W.generateHeader(): Generates the header.
W.setHeaderPosition(position): Moves the header in one of the four cardinal positions: ‘top’, ‘bottom’, ‘left’, ‘right.’
W.loadFrame(uri, cb, options): Loads a page from the given URI, and then executes the callback cb. This function is automatically called whenever the frame property of a step is set.
W.setUriPrefix(prefix): Adds a prefix to the URIs loaded with W.loadFrame.
W.preCache([res1, res2, ...], cb): Caches the requested resources, and executes the callback cb when finished.
W.cacheSupported: Flags the support for caching resources.
Searching and manipulating the DOM
Elements of the frame might not be immediately accessible from the parent page. Therefore, the W object offers a number of methods to access and manipulates them easily.
nodeGame Window API to search and manipulate the DOM
W.getElementById(id): Looks up an element with the specified id in the frame of the page.
W.setInnerHTML(search, replace, mod): Sets the content of element/s with matching id or class name or both.
W.searchReplace(elements, mod, prefix): Replaces the content of the element/s with matching id or class name or both.
W.write/writeln(text, root): Appends a text to the root element.
W.sprintf(string, args, root): Appends a formatted string to the root element.
W.hide/show(idOrObj): Hides/shows an HTML element.
The W object also exposes methods to directly restrict or control some types of user action, such as: disabling the back button, detecting when a user switches tab, displaying an animation in the tab’s header, etc.
nodeGame Window API to manipulate the user interface
W.disableRightClick(): Disable the right click menu.
W.enableRightClick(): Enables the right click menu.
W.lockScreen(text): Disables all inputs, overlays a gray layer above the elements of the page and optionally writes a text on top of it.
W.unlockScreen(): Undoes W.lockScreen.
W.promptOnleave(text): Displays a message if the user attempt to close the tab of the experiment.
W.restoreOnleave(): Undoes W.promptOnleave
W.disableBackButton(disable): Disables the back button if parameter ‘disable‘ is true, re-enables it if false.
W.onFocusIn(cb): Executes a callback each time the players switches tab.
W.onFocusOut(cb): Executes a callback each time the players returns to the experiment’s tab.
W.blinkTitle(): Displays a rotating text on the tab of the experiment.
W.playSound(sound): Plays a sound, if supported by browser.
Widgets are reusable user interface components that can be loaded dynamically in a nodeGame experiment. They serve multiple purposes. For example, they can display the values of internal timer objects, the number of remaining rounds in a stage, the amount of monetary rewards gained by a player so far, etc. They can also offer a chat window to communicate between experimenter and participants, or simply display debugging information during the development and testing of the experiment. Figure 5 shows some examples of widgets displaying timers and counting the number of rounds.
Widgets are available via the node.widgets object that exposes a number of methods, among which:
node.widgets.get(widget, options): Returns a new instance of the specified widget (no HTML code is created here, so the method is safe to be called also by bots running on the server). Adds a reference of the widget to the collection node.widgets.instances.
node.widgets.append(widget, root, options): Calls the get method, and then appends the widget to the specified root.
node.widgets.register(name, prototype): Register a new widgets to the collection.
All widgets implement a set of standard methods, such as:
hide/show: Makes the widget visible or invisible.
disable/enable: The widget stays visible, but it is not clickable.
unhighlight/highlight: Highlights the widget in some way, or restores its appearance to default.
getValues/setValues: Get/set the current selection of the widget (when available).
destroy: Removes any listener defined by the widget, removes HTML created by the widget from the DOM, and removes its reference from node.widgets.instances.
setTitle: Writes content to the HTML title of the widget.
setFooter: Writes content to the HTML footer of the widget.
setContext: Sets the Twitter-Bootstrap context, i.e., ‘primary’, ‘info’, ‘success’, ‘warning’, or ‘danger.’

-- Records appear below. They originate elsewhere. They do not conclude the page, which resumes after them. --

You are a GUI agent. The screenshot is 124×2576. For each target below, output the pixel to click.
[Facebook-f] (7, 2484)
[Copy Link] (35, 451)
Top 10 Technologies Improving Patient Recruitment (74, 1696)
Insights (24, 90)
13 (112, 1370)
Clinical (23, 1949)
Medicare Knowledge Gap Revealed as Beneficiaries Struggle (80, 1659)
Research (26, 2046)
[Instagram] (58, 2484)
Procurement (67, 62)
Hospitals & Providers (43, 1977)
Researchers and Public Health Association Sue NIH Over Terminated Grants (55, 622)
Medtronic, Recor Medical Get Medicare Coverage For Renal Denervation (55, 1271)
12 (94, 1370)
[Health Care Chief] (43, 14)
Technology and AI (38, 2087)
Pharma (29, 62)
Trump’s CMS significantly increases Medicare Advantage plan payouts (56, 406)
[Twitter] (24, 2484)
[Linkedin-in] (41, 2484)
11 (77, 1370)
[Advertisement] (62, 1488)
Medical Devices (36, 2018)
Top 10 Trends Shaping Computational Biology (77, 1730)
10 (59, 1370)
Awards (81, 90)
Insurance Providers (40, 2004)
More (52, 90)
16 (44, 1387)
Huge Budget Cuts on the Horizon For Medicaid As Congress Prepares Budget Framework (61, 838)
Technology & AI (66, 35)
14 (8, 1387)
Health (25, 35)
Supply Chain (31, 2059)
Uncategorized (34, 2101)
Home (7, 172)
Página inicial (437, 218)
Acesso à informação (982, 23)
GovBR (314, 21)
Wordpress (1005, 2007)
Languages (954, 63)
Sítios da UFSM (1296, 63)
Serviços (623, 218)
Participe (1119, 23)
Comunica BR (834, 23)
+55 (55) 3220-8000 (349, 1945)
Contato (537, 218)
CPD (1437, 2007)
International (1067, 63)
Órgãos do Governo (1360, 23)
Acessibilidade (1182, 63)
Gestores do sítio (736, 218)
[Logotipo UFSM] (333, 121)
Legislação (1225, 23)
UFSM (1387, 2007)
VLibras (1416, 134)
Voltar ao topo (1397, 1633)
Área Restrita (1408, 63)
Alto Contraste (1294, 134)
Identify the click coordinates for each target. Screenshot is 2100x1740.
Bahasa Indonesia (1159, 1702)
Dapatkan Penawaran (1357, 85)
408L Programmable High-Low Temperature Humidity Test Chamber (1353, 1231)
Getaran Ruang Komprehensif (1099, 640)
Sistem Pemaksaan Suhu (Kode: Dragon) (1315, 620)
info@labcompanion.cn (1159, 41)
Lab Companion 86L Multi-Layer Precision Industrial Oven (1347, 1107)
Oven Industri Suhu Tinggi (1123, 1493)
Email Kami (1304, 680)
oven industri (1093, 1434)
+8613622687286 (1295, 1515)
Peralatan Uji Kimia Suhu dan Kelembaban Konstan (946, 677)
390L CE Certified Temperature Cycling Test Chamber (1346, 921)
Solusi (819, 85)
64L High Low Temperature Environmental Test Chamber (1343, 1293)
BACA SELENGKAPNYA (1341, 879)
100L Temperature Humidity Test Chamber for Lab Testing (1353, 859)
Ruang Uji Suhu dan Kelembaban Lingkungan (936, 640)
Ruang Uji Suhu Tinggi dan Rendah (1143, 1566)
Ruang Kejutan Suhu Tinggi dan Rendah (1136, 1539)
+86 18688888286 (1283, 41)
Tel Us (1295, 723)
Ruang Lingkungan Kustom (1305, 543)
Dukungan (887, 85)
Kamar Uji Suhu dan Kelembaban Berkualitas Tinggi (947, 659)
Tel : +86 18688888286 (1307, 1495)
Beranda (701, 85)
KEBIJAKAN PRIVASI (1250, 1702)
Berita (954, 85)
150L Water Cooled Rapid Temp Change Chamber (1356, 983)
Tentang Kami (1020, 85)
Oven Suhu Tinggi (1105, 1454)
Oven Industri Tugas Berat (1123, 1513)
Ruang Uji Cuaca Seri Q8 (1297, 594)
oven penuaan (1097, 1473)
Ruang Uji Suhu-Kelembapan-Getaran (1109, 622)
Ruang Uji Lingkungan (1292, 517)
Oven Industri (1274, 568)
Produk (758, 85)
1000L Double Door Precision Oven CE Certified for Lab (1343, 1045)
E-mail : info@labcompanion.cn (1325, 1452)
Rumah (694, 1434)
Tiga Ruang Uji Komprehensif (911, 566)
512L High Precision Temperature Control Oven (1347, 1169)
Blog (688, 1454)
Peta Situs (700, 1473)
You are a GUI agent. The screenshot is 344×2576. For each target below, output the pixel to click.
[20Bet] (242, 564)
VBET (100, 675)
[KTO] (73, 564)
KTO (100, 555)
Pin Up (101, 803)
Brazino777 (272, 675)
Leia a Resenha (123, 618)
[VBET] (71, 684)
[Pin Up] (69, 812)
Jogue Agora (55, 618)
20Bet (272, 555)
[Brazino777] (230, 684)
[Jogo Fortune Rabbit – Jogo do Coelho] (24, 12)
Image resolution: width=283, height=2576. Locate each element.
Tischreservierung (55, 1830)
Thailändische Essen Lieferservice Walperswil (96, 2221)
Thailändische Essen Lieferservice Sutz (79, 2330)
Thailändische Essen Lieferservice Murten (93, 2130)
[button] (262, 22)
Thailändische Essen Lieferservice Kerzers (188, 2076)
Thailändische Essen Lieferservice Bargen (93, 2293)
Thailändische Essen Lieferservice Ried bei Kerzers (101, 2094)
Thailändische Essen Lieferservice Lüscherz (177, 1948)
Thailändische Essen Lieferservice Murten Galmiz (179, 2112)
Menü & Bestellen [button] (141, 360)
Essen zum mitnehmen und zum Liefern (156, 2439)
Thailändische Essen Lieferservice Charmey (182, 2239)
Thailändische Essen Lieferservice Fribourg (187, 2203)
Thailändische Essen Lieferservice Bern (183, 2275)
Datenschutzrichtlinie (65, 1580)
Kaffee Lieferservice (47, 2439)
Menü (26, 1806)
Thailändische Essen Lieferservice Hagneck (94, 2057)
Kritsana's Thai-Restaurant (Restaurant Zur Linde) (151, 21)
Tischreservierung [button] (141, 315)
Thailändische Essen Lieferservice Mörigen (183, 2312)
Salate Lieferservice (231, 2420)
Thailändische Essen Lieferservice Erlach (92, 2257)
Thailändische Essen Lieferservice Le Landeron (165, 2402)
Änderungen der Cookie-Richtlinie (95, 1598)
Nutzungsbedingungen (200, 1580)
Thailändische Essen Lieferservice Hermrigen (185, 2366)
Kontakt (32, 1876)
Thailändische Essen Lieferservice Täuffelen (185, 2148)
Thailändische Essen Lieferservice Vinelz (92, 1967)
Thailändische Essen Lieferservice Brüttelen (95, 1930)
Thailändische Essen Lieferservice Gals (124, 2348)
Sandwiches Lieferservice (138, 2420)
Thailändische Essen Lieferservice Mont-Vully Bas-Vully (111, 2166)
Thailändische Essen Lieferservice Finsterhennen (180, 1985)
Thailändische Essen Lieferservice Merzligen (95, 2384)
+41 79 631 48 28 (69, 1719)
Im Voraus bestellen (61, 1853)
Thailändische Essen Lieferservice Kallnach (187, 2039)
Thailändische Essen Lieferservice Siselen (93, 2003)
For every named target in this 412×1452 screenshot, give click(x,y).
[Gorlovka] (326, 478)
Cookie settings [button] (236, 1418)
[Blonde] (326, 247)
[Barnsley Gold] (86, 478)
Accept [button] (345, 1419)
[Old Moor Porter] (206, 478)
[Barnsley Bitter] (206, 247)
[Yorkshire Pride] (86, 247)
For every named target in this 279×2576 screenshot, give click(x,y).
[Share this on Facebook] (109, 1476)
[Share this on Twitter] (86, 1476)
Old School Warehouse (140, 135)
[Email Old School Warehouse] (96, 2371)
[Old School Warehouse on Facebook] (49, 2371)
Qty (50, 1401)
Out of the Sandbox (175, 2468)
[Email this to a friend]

Moreover, after a widget has been appended, the following references to the HTML elements of the interface are added as properties of the widget:
panelDiv: The main div containing all sub-elements.
headingDiv: The div containing the title of the widget.
bodyDiv: The div containing the main content of the widget.
footerDiv: The div containing the footer of the widget (hidden by default).
List of selected widgets
ChernoffFaces: Displays parametric images in the form Chernoff faces (Chernoff 1973). Optionally, an interface to draw customized Chernoff faces can be added.
Chat: Creates a configurable chat element.
ChoiceTable: Creates a row (or column) or selectable choices.
ChoiceTableGroup: Creates a configurable group of ChoiceTable widgets.
ChoiceManager: Creates and manages a group of widgets.
DebugInfo: Displays information useful for debugging purposes.
DoneButton: Creates a button that executes node.done when pressed. The button can be customized via the donebutton property of the stager.
LanguageSelector: Displays a selector box with the languages supported by the game (see “Templates and internationalization”). The selection is saved and used to update the URIs of the loaded frames accordingly.
MoneyTalks: Displays a configurable box counting the accumulated earnings of a participant in the currency of choice.
SVOGauge: Displays a customizable social value orientation (SVO) measurement interface. Available gauge: slider measure (Murphy et al. 2011).
VisualTimer: Creates a box displaying the remaining/elapsed time of a game timer. The box can be customized via the timer property of the stager.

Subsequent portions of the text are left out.